■ What you are asked to do
Scan the entries below for the word "resolution" and copy every line in which it occurs.

■ Task data

# # # #

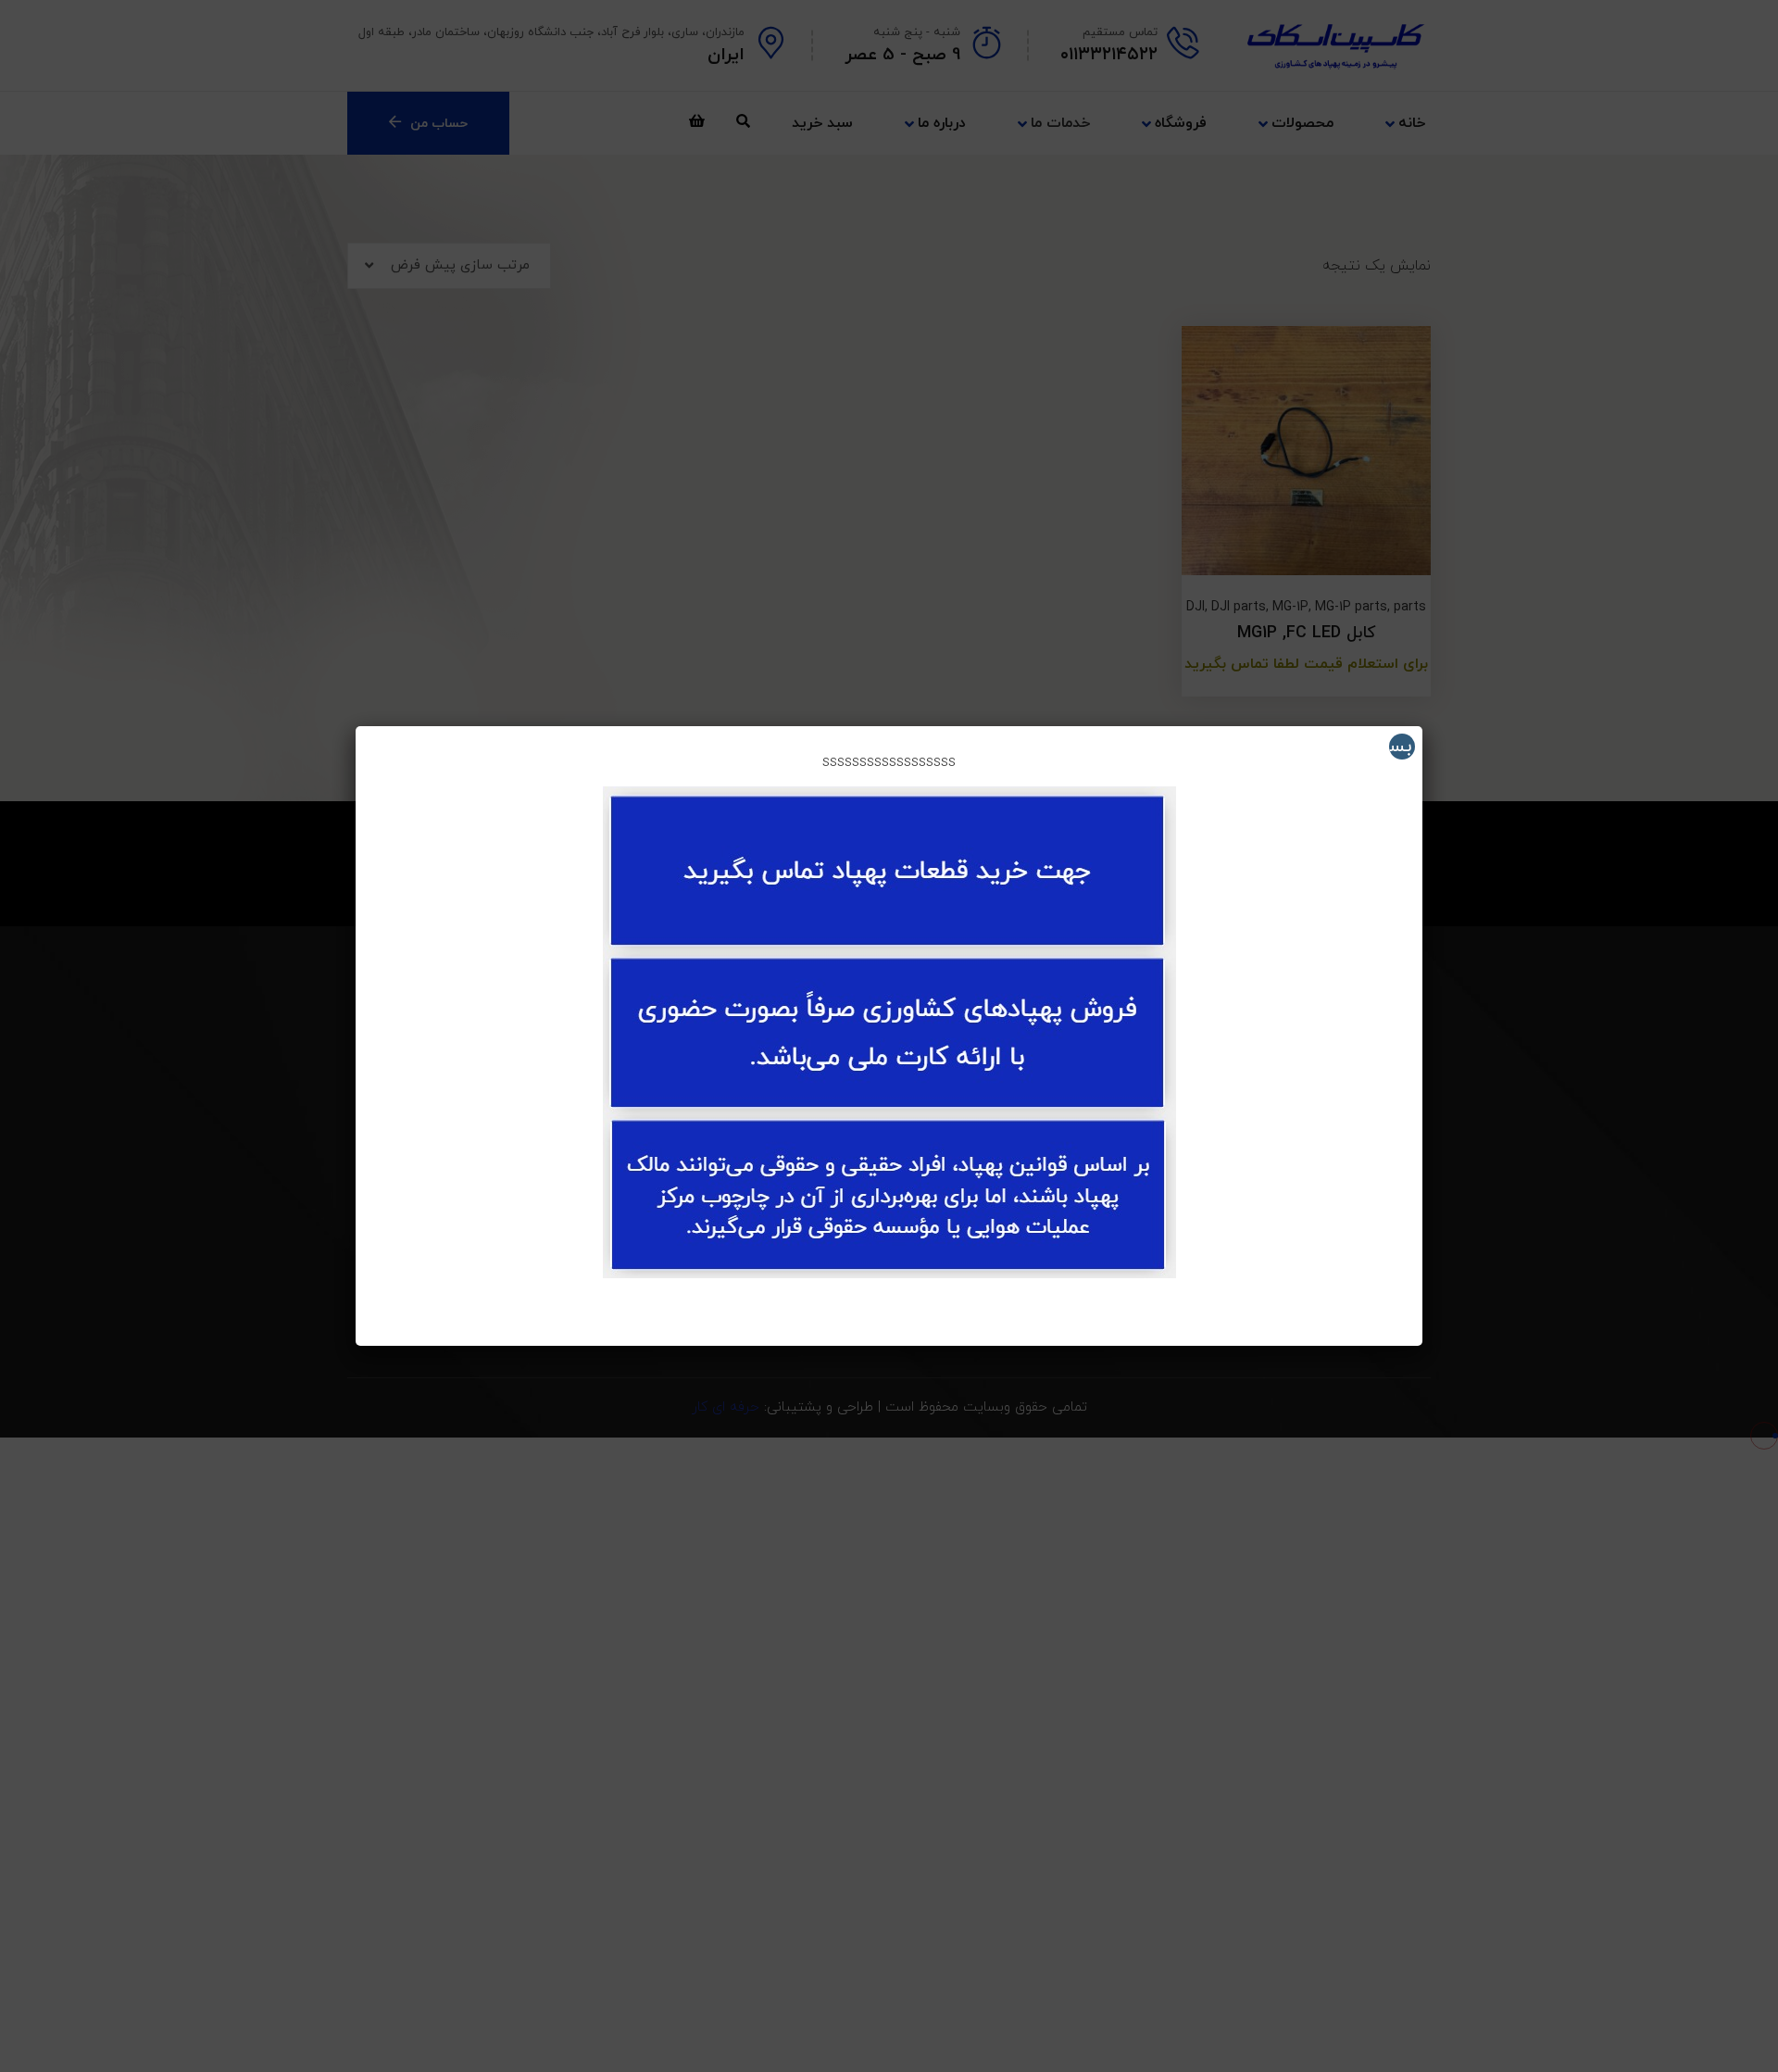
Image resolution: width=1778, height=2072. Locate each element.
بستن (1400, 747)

# # # #

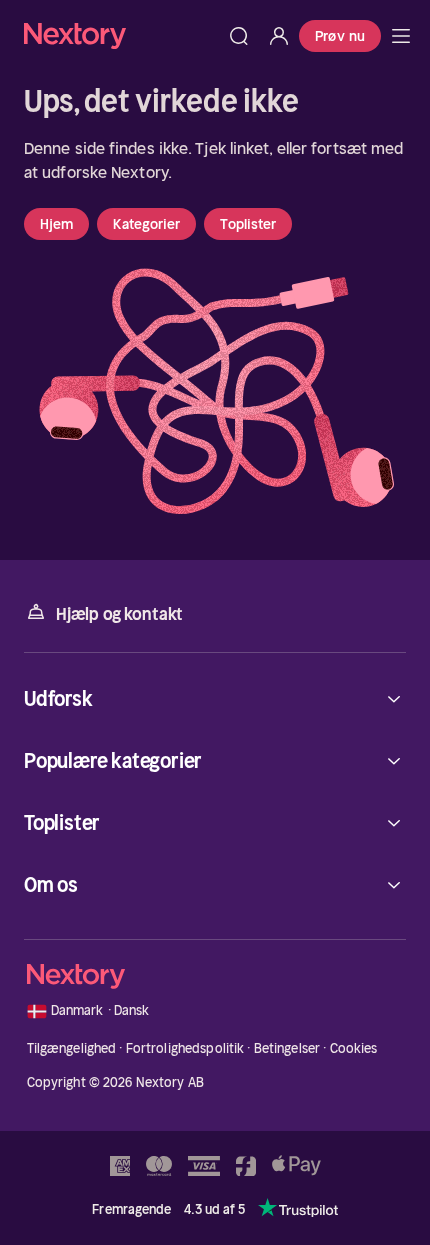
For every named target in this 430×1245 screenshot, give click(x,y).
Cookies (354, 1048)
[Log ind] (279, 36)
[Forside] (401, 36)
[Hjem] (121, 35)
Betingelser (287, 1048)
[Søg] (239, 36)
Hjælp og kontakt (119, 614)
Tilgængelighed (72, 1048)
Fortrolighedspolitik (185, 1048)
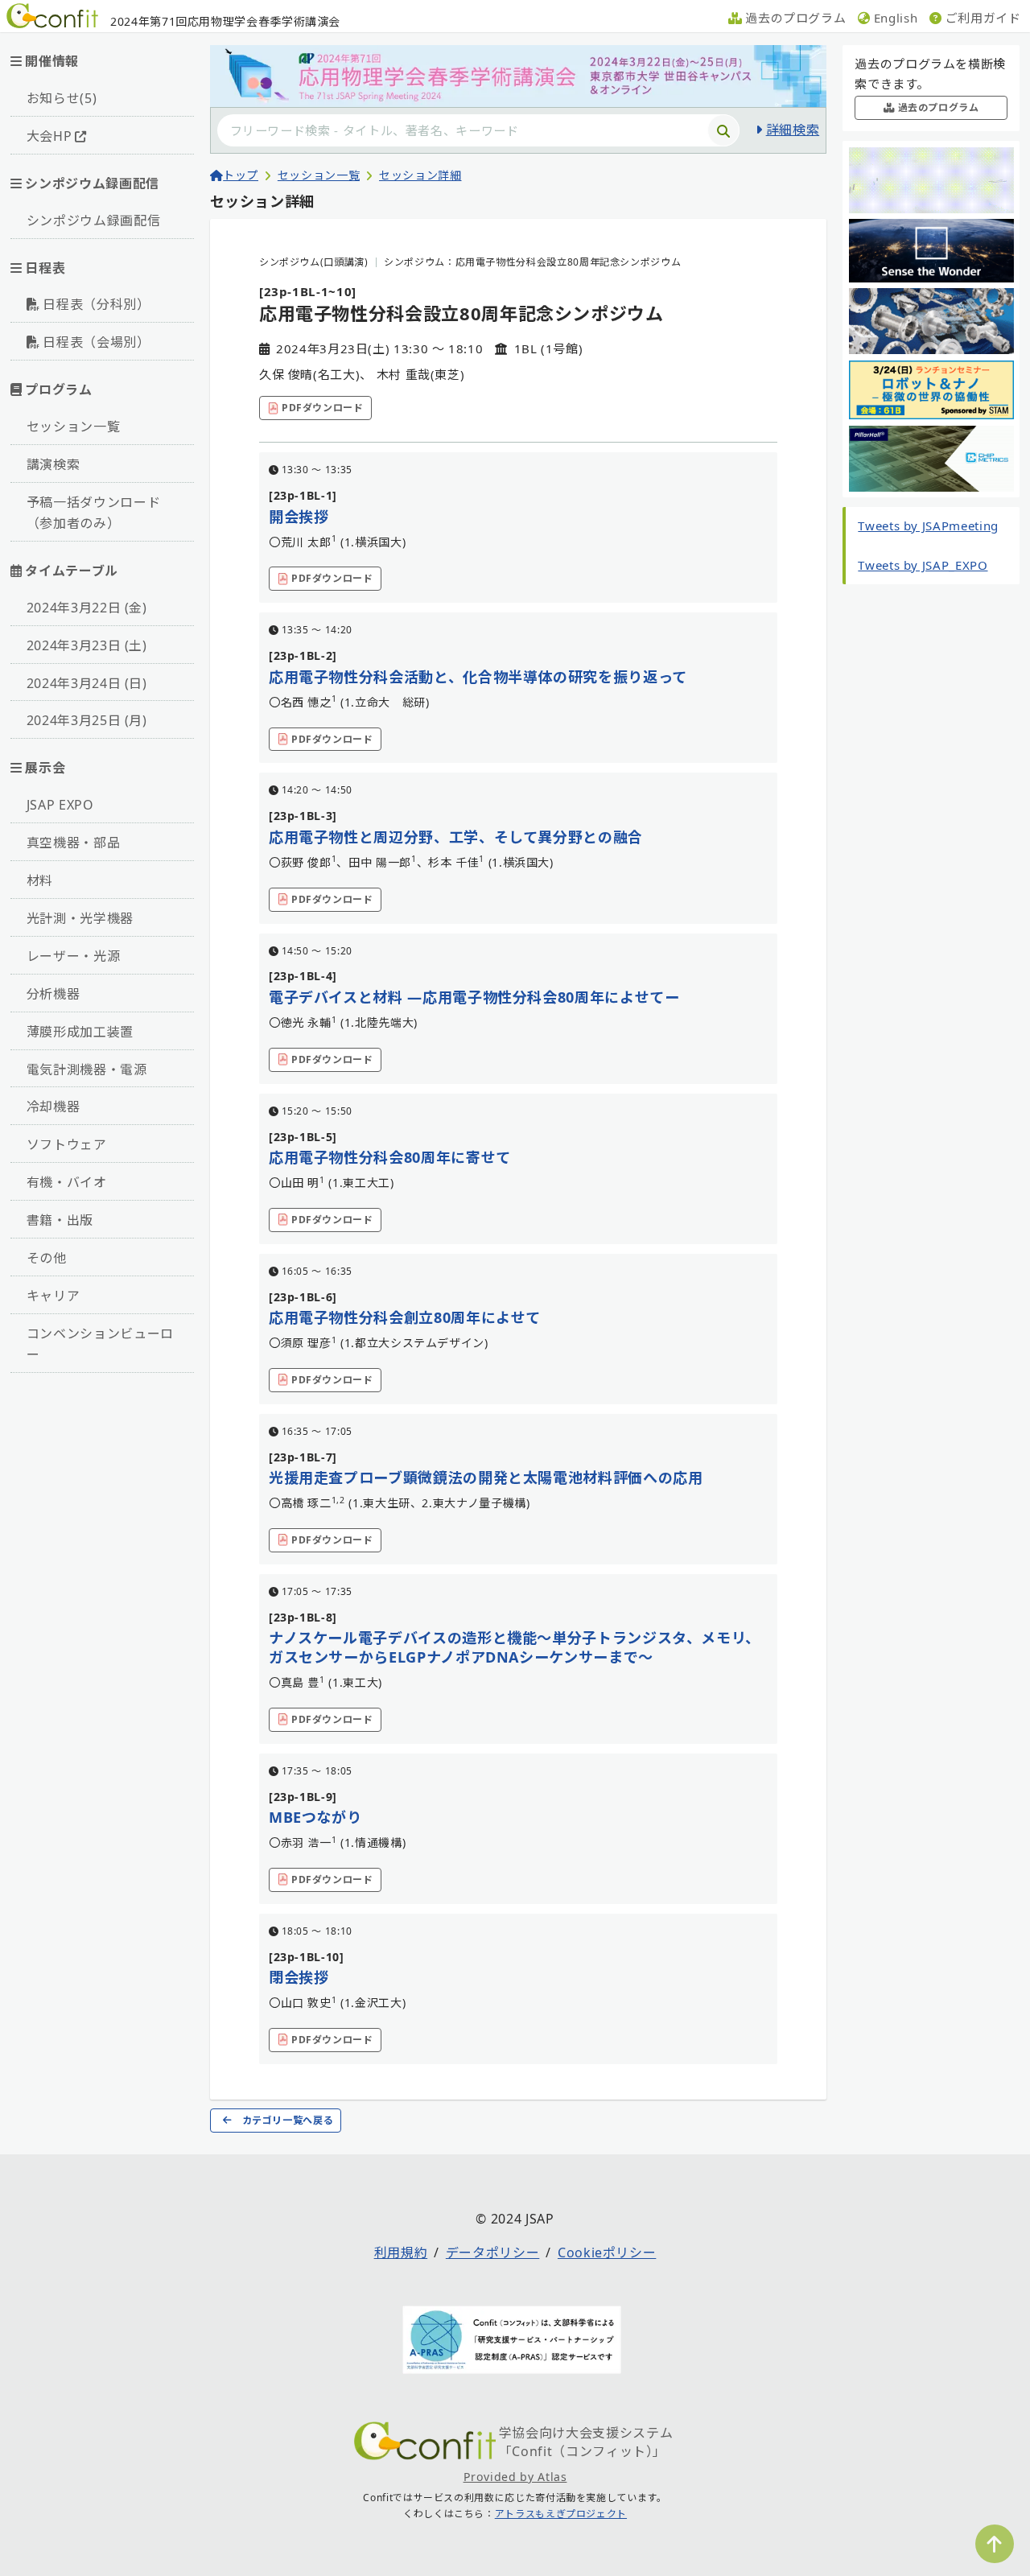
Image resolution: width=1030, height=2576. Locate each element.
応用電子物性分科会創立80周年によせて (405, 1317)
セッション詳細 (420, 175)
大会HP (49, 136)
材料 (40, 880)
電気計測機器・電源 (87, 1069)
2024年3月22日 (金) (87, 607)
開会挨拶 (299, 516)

# # # #

■ Written solution
Image resolution: width=1778, height=2072. Locate each element.
Image resolution: width=1030, height=2576. Locate each element.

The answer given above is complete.